Stephen Cole is an accomplished broadcast journalist and producer with over 45 years experience reporting on global affairs for the BBC, CNN International, Sky News, ITN, Al Jazeera and CGTN, both from behind the anchor desk and on assignment in the field. 

Within the industry, Stephen is well-known for having a particular skill with media start-ups, having been headhunted in 2006 as lead anchor and senior correspondent for Al Jazeera’s then-new English language service, and in the year 2000 was the launch host of Click, the BBC’s premier technology show, which recently celebrated its 1,000th episode - 295 of those hosted by Stephen. 

Such a skill set puts Stephen in high demand for international meetings, having chaired the General Conference of UNESCO, hosting the Global IT Summit with keynote speaker, former President Bill Clinton, and the World Economic Forum and World Science Forum in Geneva. 

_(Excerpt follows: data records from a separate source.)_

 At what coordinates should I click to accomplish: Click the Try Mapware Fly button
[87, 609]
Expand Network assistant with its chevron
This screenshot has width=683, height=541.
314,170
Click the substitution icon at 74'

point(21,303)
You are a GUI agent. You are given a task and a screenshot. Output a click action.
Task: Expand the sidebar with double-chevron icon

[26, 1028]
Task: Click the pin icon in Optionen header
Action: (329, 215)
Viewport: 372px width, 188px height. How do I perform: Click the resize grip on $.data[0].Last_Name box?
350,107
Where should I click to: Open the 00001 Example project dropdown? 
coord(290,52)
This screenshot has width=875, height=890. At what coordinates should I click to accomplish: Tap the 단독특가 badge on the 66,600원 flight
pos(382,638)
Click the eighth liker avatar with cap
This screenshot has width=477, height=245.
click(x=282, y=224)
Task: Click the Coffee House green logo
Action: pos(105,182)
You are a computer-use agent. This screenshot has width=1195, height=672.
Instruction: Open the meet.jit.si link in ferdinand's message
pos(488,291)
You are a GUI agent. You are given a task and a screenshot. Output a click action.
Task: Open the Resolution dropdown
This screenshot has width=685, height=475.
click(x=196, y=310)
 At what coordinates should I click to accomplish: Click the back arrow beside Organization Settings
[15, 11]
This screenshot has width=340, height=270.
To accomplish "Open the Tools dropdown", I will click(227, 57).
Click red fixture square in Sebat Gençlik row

He is also a regular host of the Gulf Power Awards and the Eurasian Media Forum, as well as a judge for the Royal Television Society Awards and for the British Academy of Film & Television Arts (BAFTA).

Stephen brings his perspectives together in private lectures and after-dinner speaking engagements, with clients ranging from ultra high net-worth individuals, multinational businesses, governments and royalty to luxury cruise lines Cunard and Crystal, with a particular area of expertise being the Middle East and China. Please refer to the Lectures page for a list of topics.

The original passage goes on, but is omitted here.